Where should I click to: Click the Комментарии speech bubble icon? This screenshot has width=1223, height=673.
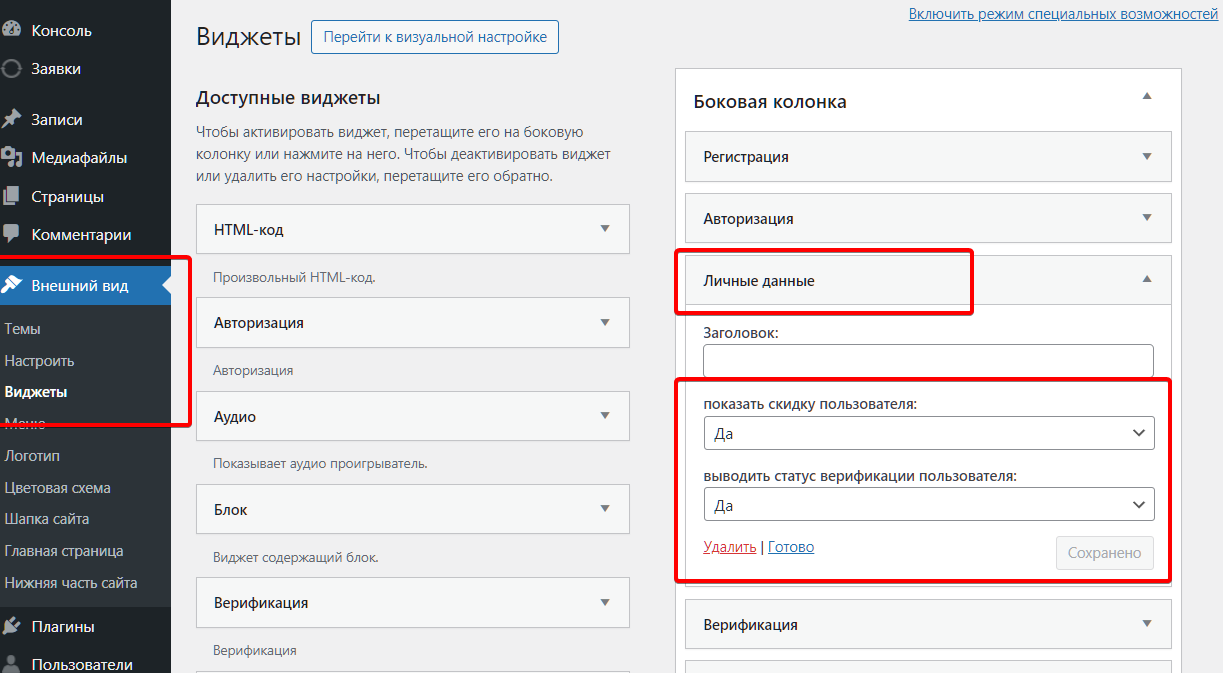point(12,234)
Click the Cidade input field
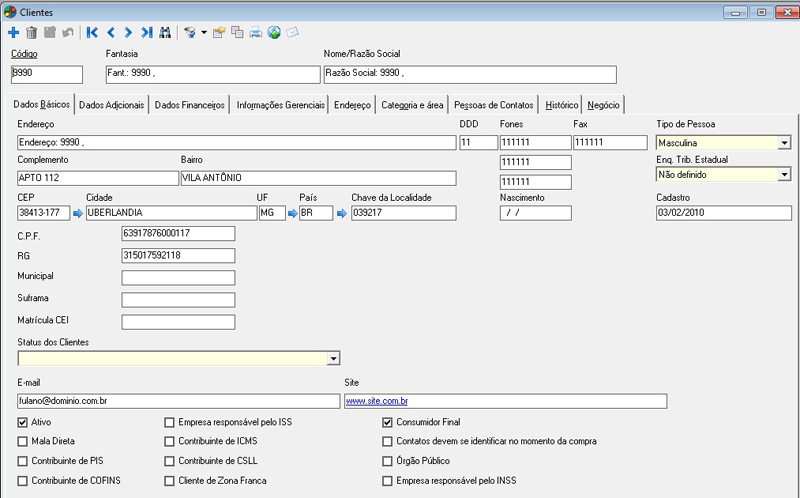 (x=170, y=213)
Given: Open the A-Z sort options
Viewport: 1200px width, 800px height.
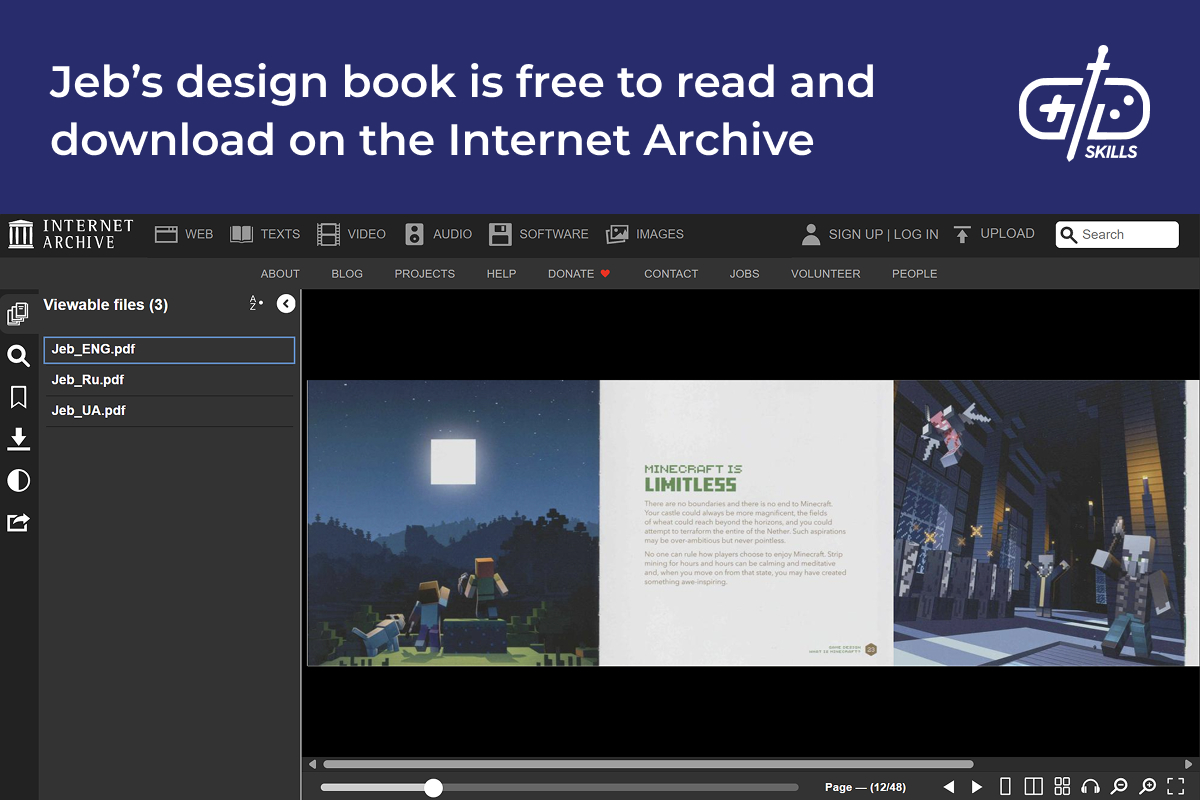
|---|
■ The task
The records above should be written out in full and unchanged, except that pictures are dropped.

■ Task result
Where should I click to: Click the Комментарии speech bubble icon? This screenshot has width=1223, height=673.
point(12,234)
Click the Cidade input field
 (x=170, y=213)
Given: Open the A-Z sort options
Viewport: 1200px width, 800px height.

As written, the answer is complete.